(Vatican Radio) The new U.S. Defense Secretary James Mattis has warned allies of the NATO military alliance that they must start increasing defense spending by year's end or the Trump administration will "moderate its commitment" to them. Mattis made the remarks at a NATO summit in Brussels which was also overshadowed by reports that Russia violated a Cold War-era treaty by deploying a cruise missile, charges Moscow denies.
Listen to the report by Stefan Bos:
Mattis echoed a demand made repeatedly by President Donald Trump: The alliance must adopt a plan this year to force governments to meet a military funding goal of two percent of gross domestic product.
He did not detail what the United States might do if NATO members failed to fall in line. But he warned the Trump administration would "moderate its commitment to them".
Mattis made clear that NATO face major challenges such as Moscow's annexation of Ukraine's Crimean peninsula. "The events of 2014 were sobering and we must continue to adapt to what’s been revealed to us in terms of our security challenges. The alliance remains a fundamental bedrock for the U.S.,” he said.

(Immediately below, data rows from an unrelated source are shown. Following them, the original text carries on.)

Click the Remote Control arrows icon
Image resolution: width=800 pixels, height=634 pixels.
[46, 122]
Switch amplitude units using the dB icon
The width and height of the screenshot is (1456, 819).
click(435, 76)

The NATO alliance is also worried about other Russian actions. NATO Secretary General Jens Stoltenberg said the military alliance would be concerned if reports that Russia has violated a Cold War-era treaty by deploying a cruise missile prove true.
U.S. intelligence agencies claim the missile became operational late last year, possibly violating the 1987 Intermediate-Range Nuclear Forces Treaty on the development and testing of cruise missiles.
On Wednesday, the Kremlin denied that Russia had violated this key treaty.
Amid these tensions, Stoltenberg seemed please that the new US defense secretary did not repeat President Trump's remarks that the alliance had become obsolete. “The challenges that we face are the most complex and demanding in a generation.
Neither Europe nor North America can tackle them alone.Therefore I welcome the US commitment to the transatlantic bond,” the NATO chief said.
Yet more discussions are expected on who will fund the expensive alliance.